EXCERPTED PASSAGE.
******************************

Stream (not in-memory) PDF manipulation

2010-10-05
2013-01-26
  • Chris Thielen
    Chris Thielen
    2010-10-05

    Hi,

    I'm curious about the most recent entry on the blog.  Are you working on manipulation of documents without a fully-in-memory model, via streams?  If so, is the trunk repository available for testing?  I have a specific use case which would benefit greatly from stream processing. 

    My use case involves concatenating (and bookmarking) many PDF files (possibly thousands) together, then streaming the resulting PDF to a browser.  In-memory model works, but is obviously very memory intensive.  In my simple testing, generation of a 150mb PDF requires approximately 320mb of java heap, which really isn't bad for an in-memory model, but can make serving multiple concurrent requests problematic.

    Thanks for your effort, I'm really impressed with PDFClown so far!

     
  • Hi,

    I'm perfectly aware of your concerns about the library's scalability in a server context: you're absolutely right. My primary design focus has been on offering a rich, flexible and consistent document object model; however, a pure in-memory representation has the obvious drawback of a larger footprint that isn't suitable for heavy concurrent computing.

    To cope with such a limitation I'm thinking about a hybrid solution which could integrate the current DOM with a stream manager deputed to progressively serialize and dispose indirect objects as soon as they are complete - users could choose, according to their requirements and coding strategies, to keep all the model in-memory, or to stream it both on reading and writing.

    By the way, the blog entry you referred to doesn't mention file serialization streaming: it's about cross-reference streams and object streams instead, which are a PDF 1.5 structure optimization for better data compression.

    Thank you
    Stefano

     
  • Chris, thank you  for your contribution; I'll try it in the next few days.
    Stefano

******************************

SUPPLIED DATA.
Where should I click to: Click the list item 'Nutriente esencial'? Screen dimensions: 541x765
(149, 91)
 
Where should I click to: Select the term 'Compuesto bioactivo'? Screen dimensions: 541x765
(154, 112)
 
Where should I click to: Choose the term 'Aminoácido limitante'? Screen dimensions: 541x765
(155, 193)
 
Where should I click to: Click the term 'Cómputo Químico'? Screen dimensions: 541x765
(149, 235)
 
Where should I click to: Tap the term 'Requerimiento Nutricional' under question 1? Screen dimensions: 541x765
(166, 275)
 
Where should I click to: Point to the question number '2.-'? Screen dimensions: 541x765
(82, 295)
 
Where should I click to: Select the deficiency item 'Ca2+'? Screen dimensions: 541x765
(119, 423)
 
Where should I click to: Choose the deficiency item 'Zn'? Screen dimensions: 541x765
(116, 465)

******************************

SET OF TASKS.
[A] In the forum thread on stream PDF manipulation, rewrite the paragraph beginning "To cope with such a limitation" as a short list that keeps its main facts.
[B] Reproduce the rows word for word, from the line that contains "Where should I click to: Choose the deficiency" through the end of the rows.

RESPONSE LIST.
[A]
- Proposed fix for the memory limitation: a hybrid solution.
- The current DOM would be combined with a stream manager.
- The stream manager would progressively serialize and dispose of indirect objects as soon as they are complete.
- Users could choose to keep the whole model in memory or to stream it on both reading and writing, depending on their needs and coding strategies.

[B]
Where should I click to: Choose the deficiency item 'Zn'? Screen dimensions: 541x765
(116, 465)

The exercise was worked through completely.